I have no reason to believe that all those authors were inspired by the Holy Spirit, especially because of all the errors and contradictions in the Bible, so I cannot believe it was inspired by the Holy Spirit.
 

ratiocinator

Lightly seared on the reality grill.
When Hurricane Mitch had ravaged Honduras, we had a mission group go to help. Food was extremely scarce. Some places we reached by having a helicopter drop food to unreached areas. We were at a location where we had two feeding stations with a vitamin fortified meal - looked like cream of wheat - that we had brought in.

The lines were non-stop until they realized the need was greater than the food. The director of the ministry, Tom Shaw, was so utterly broken by that reality that he left the immediate area to pray and cry.
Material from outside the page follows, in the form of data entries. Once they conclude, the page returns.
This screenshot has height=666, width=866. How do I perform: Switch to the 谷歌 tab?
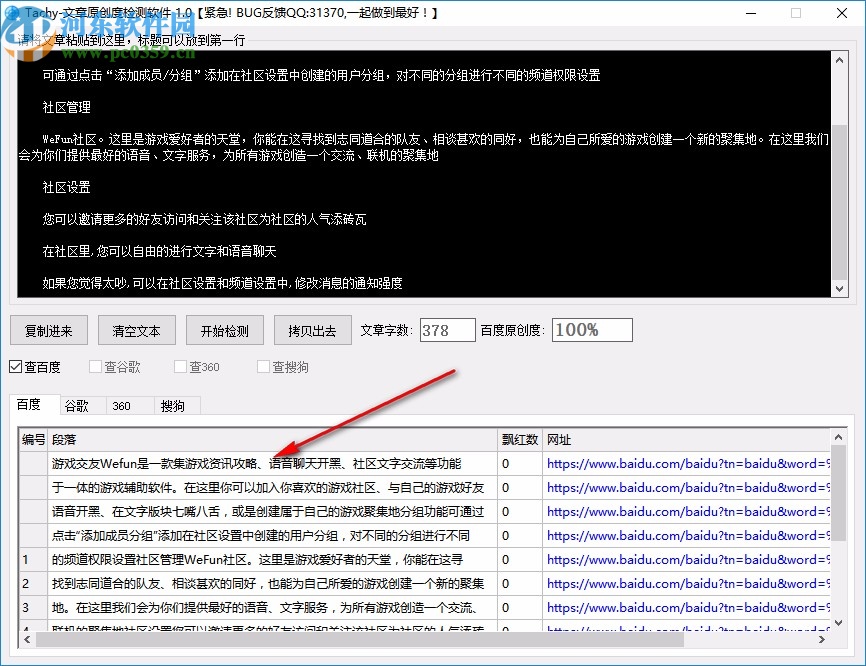coord(77,405)
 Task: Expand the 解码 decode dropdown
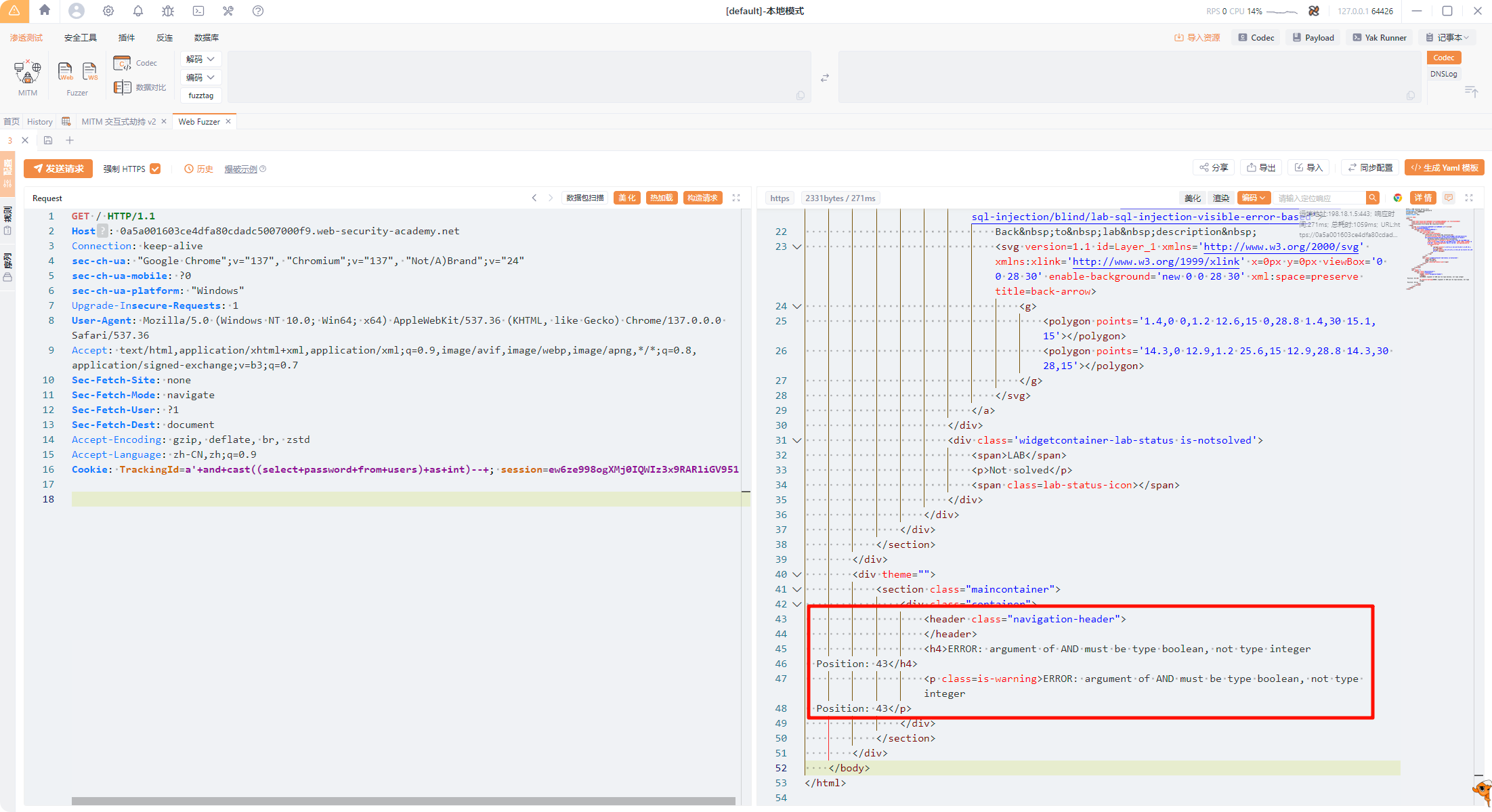pyautogui.click(x=200, y=59)

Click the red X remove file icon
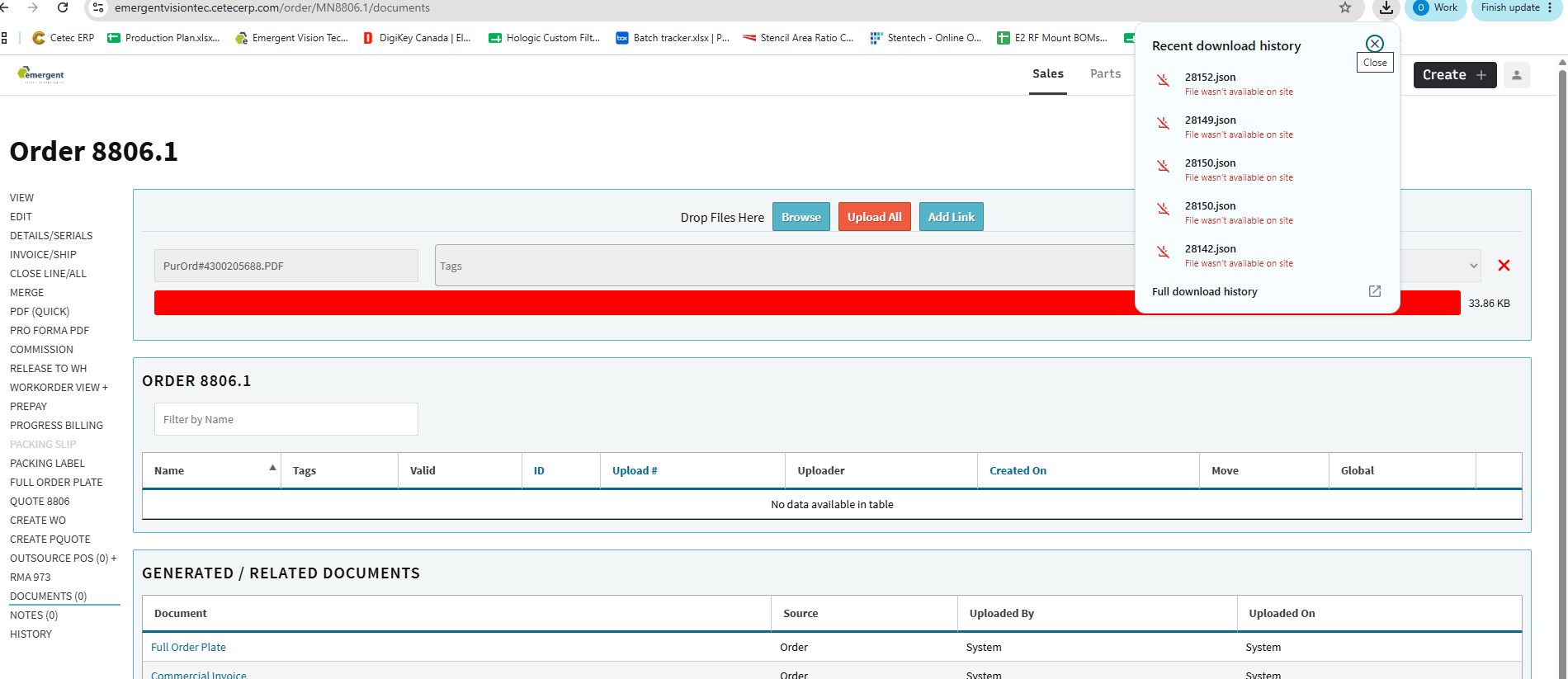coord(1504,266)
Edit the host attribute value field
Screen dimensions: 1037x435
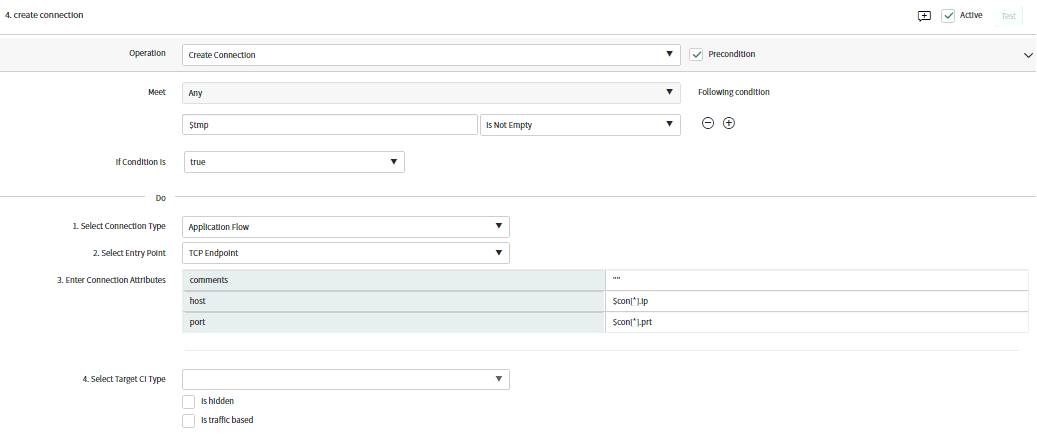click(817, 301)
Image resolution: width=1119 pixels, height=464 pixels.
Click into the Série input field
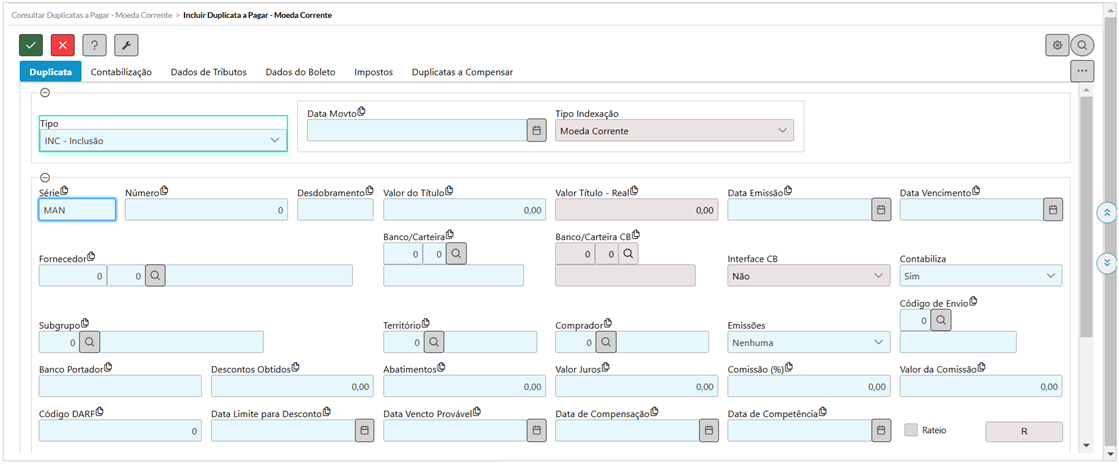pyautogui.click(x=77, y=210)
Compassion had reached his bowels and every time that type of compassion is reached, faith takes over because faith works through love.

Our youth who were serving were mesmerized when they kept serving and kept serving and kept serving until the lines were finished. They knew they were seeing a multiplication of food.
An anecdote is not reasoning. :rolleyes:
 

ratiocinator

Lightly seared on the reality grill.
But let's say that you were never told anything and you just read the Bible for the very first time.
Would you have faith in it? Would you believe it was true?
No, I saw nothing coherent to believe in. Two things struck me, first that what I'd been told wasn't there, but later, that I could extract no coherent, overall message at all. I mean, sure, there are parts of it that are good and inspirational, but it wasn't particularly unique in that respect, and other parts seemed to totally contradict them.

It's a bit of a mess, really.
 

Kenny

Face to face with my Father
Premium Member
The definition you gave was in very close alignment with mine.

Good

Right. So faith doesn't lead you down a pathway to truth. It can lead anywhere. Because it's something that is believed without evidence.

That could be an application of faith. Could be misguided faith.

What good is it if it doesn't lead you down the pathway to discovering truth and reality?

This is where we maybe differ. Truth and reality produces faith in my camp. Not the other way around.

Which again, aligns with the definition I gave.
Your definition matches with the one I gave.

ok
This isn't the faith we're talking about at all.

As I said before, there there are many definitions. I think it does implement faith. You have “faith” that they will pay you even though you don’t have evidence of their financial statements or the balance of their checkbook. Why isn’t that “faith” as defined in Heb 11:1 that I gave?

You've already tried this false equivalency on me before.

I disagree.

I don't have faith that I will get paid. That's just how commerce works. You get a job, you get paid for it. I'm not hoping to be paid when there is no evidence that I will be. For instance, if, on the first day on the job, the boss mentions that they're in massive debt and haven't been able to pay anyone as of late, I probably would just go home. I don't expect to be paid in such a situation. There is actual evidence that can be used to ascertain whether or not I will get paid for a job I've performed.
You are adding things that aren’t there in a normal circumstance.
D.
Are you saying that people don’t use faith when they say they will be paid for their work?

When we purchased airline tickets from Eastern airlines to go to Honduras and back, we had faith they would do that. We got to Honduras and three days later they closed shop and we were stranded. Misplaced faith but faith none-the-less

You do use faith to get paid for your work. I don’t know why you are arguing the point.